### Document extract
05/31/2013 @ 6:25 pm, by David Emmett10 COMMENTS

Friday Summary at Mugello: Examining Marquezs Crash & Yamahas Fears of Honda Improvement Friday Mugello Italian GP MotoGP Scott Jones 14 635x423

There are a lot of things that make Mugello special. Its location, in the heart of Tuscany, a sumptuously beautiful part of the world; its layout, fast, flowing, winding naturally up and round the valley it is set in.

The wide open nature of the track, all third and fourth gear combinations which require the perfect combination of intelligence, talent, and sheer courage that make it close to the perfect test of skill. It is fast, it is flowing, and it is undulating.

Even the front straight isn’t really a straight, but a rolling sinew of asphalt that winds down to the first corner. You come down out of the last turn, hammer on the gas, shifting up to sixth as you go, and ride up the rise towards the crest.

Drift right then left through the slight kink in the straight which becomes something resembling a 330 km/h chicane, then just as your front wheel floats free over the crest, you need to get it back down again and get on the brakes for the first corner, the 90 km/h San Donato.

The straight and the braking area are immensely difficult to get right, and a simple error can leave you hurtling into the gravel. Or, in the case of Marc Marquez, drifting towards a wall.

Each rider has their own technique, but subtlety is the key to getting it right. Jorge Lorenzo told the press that he does not really brake over the crest, nor does he use rear brake to keep the front down, but instead Lorenzo rolls off the throttle a fraction.

This puts the front tire back in contact with the tarmac, and allows him to brake at full force for San Donato. Dani Pedrosa’s technique is slightly different, but achieves the same result. “You never really hit the brake at once,” he said, “you squeeze and put the pressure a little after.”

It is a skill you only really need to master once you hit MotoGP. The Moto2 bikes hit around 280 km/h at the fastest point on the track. Rookies coming into MotoGP from Moto2 suddenly find themselves hurtling towards San Donato 50 to 60 km/h faster, riders regularly exceeding 340 km/h along the front straight. It is not something which is mastered in a single session.

Cal Crutchlow is in his third season in the class, and is still getting to grips with Mugello, and especially with turn one. “It’s a really tough track, and every year it’s the same, it’s difficult,” he said on Friday. “I think [Mugello] is a real experience track. It’s got so many tricks of the trade, and I haven’t got them down to a tee yet.”

Braking for San Donato was something he was still struggling with. “The brake point, I think a little bit of inconsistency in the braking zone,” was his reply to the question of where he was having the most problems.

Marc Marquez found out the hard way just how difficult the braking zone for San Donato can be. The Repsol Honda rookie hit 339.5 km/h along the front straight as the rise crested. As he hit the brakes, he grabbed just a little too much brake too early, before the front tire had regained full grip on the tarmac.

### Work to complete
Carry on the Mugello article from after its last sentence, about Marquez braking too early for San Donato. The lines are separate material, unconnected to the Mugello article.

### Supplied data
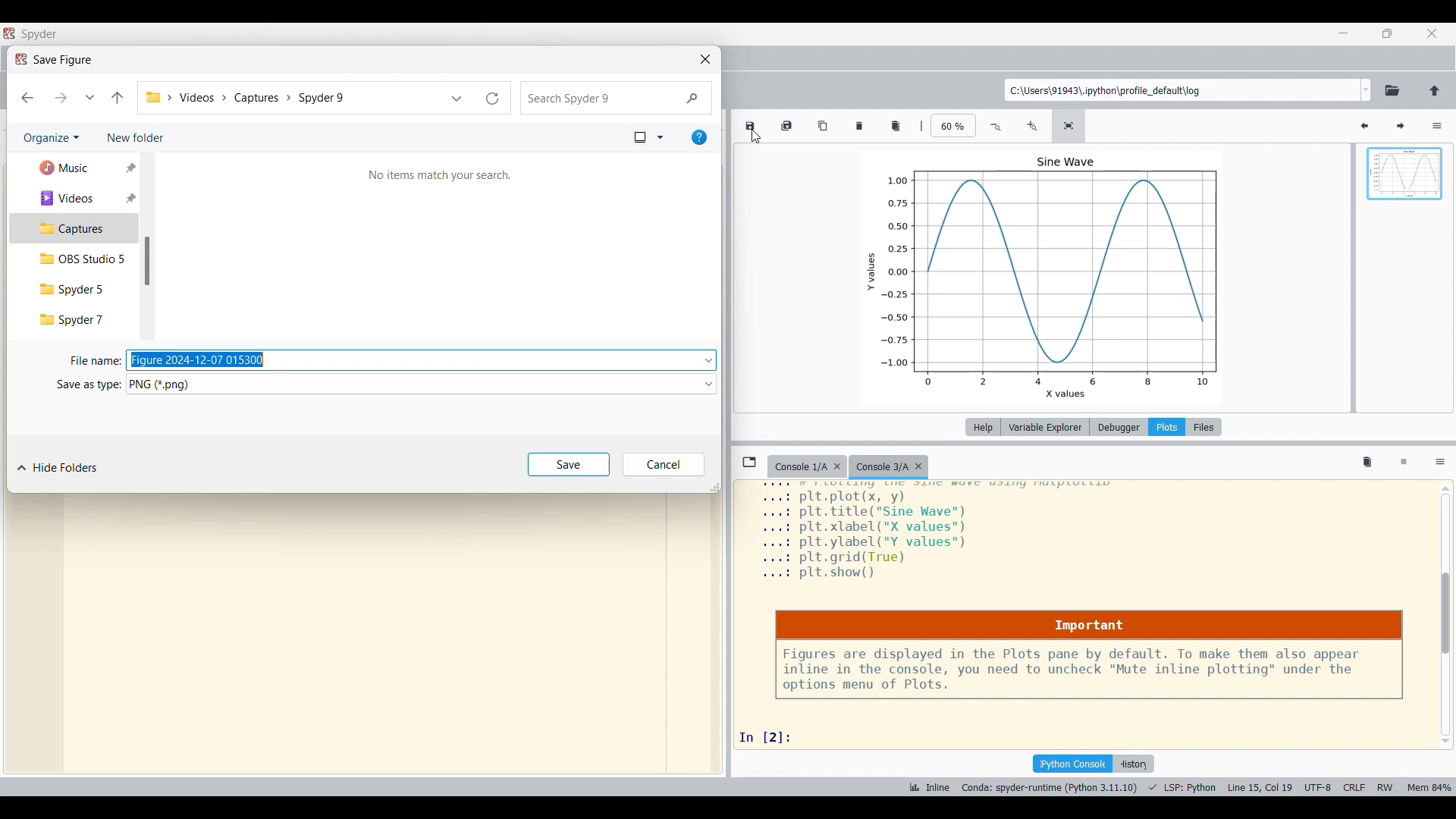  I want to click on UTF-8, so click(1318, 786).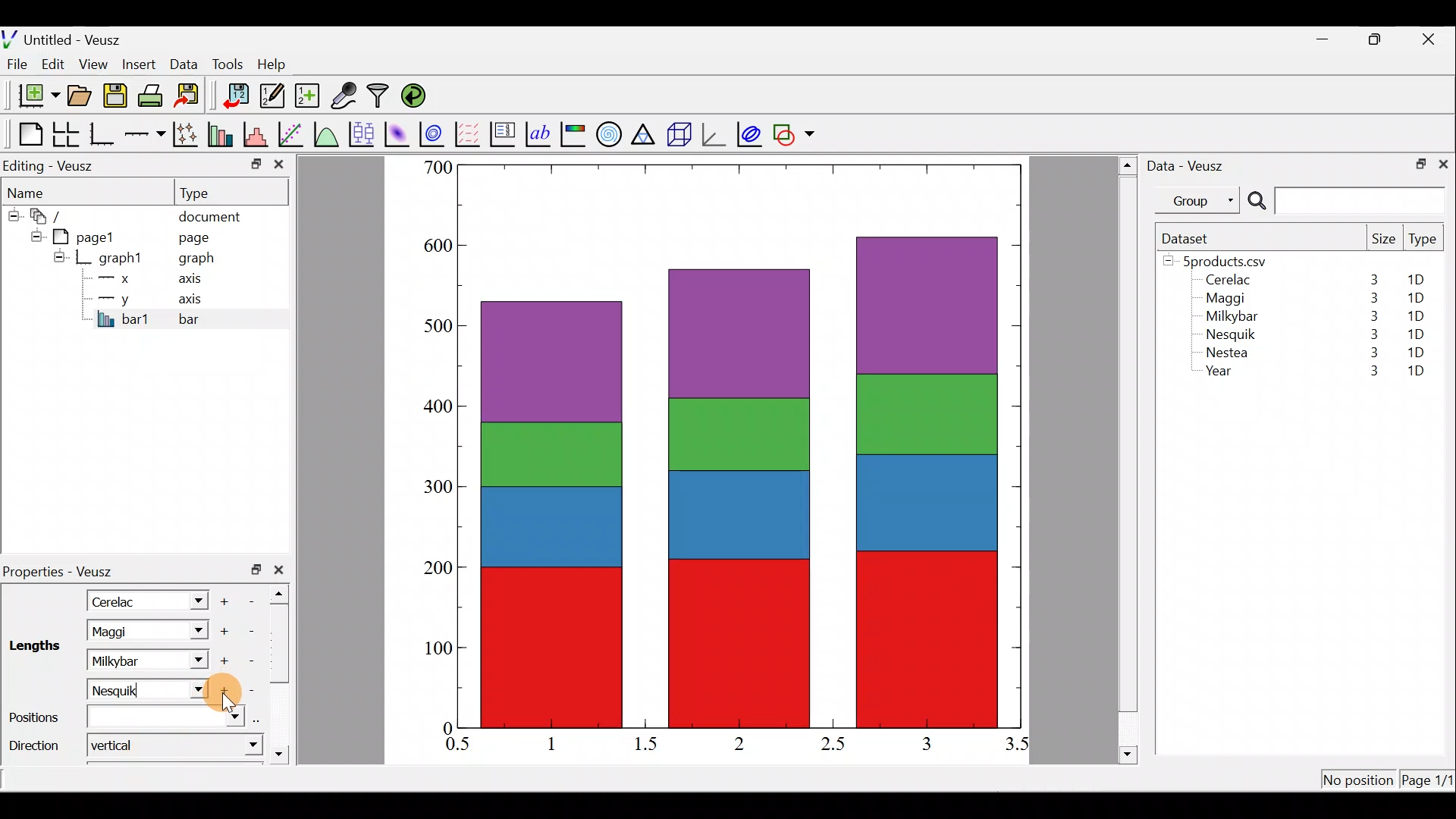 Image resolution: width=1456 pixels, height=819 pixels. What do you see at coordinates (1377, 40) in the screenshot?
I see `restore down` at bounding box center [1377, 40].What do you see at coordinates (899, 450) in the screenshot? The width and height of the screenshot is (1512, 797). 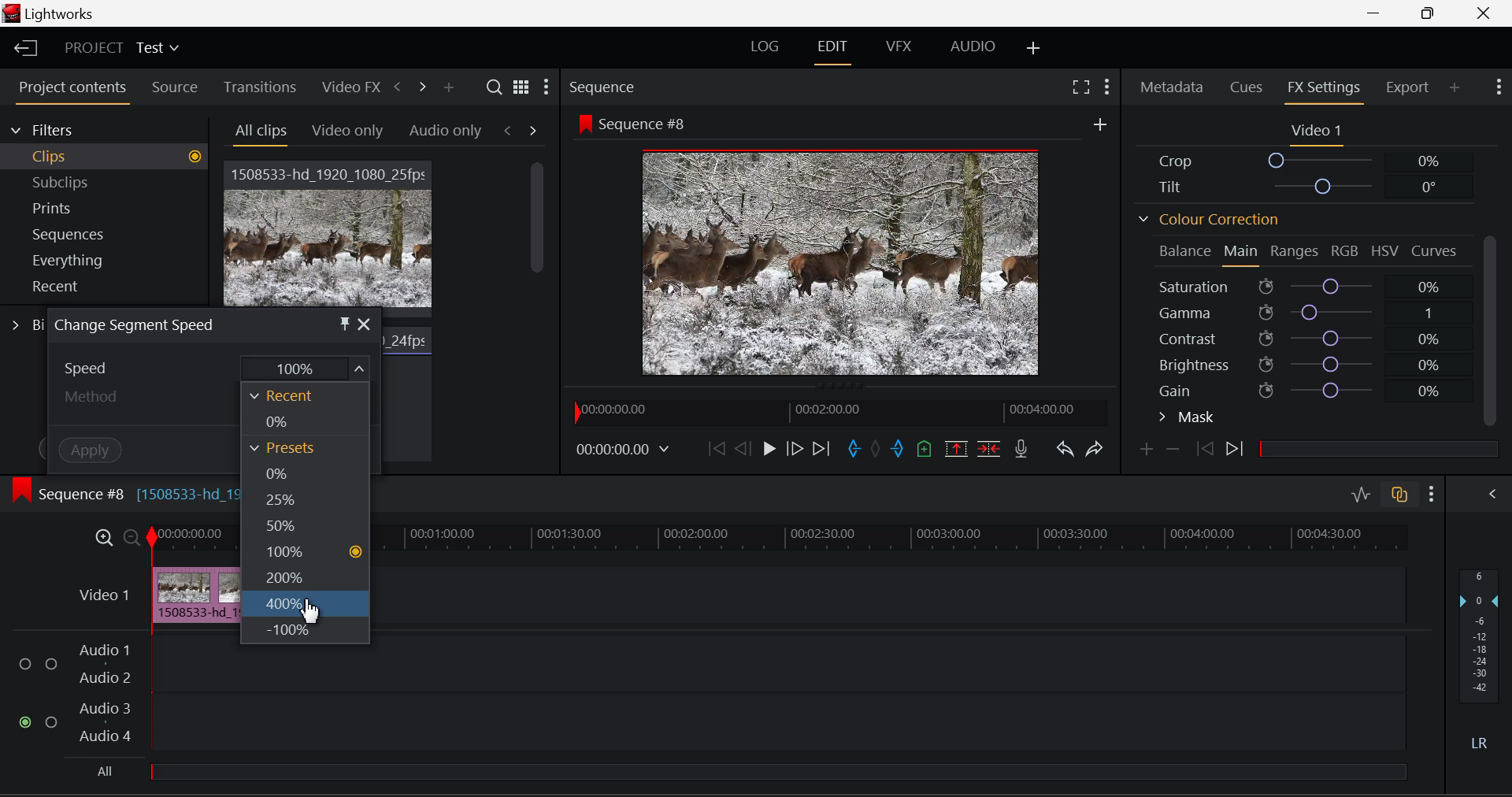 I see `Cut Out` at bounding box center [899, 450].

### Reply to the task
He locked the front at 337 km/h, the front-end folding, but Marquez almost miraculously got the front-end back again. His efforts left his bike heading off at an oblique angle to his original direction, and drifting quickly off the track, on to the grass, and toward the wall.

After a hundred meters, and after the bike had scrubbed off about 60 km/h, he was forced to bail, laying the bike down to avoid hitting the wall. He was dragged along through the grass and then the gravel, barely grazing the wall before tumbling to a halt in the gravel.

It looked horrific. It looked like the kind of crash that ends with very, very serious injury, especially as he was dragged so very close to the wall. But a combination of Marquez’ astonishing reflexes and excellent luck meant he was only banged up, with some bruising on his elbow, a nasty graze on his chin and a neck strain from where his helmet was pushed back.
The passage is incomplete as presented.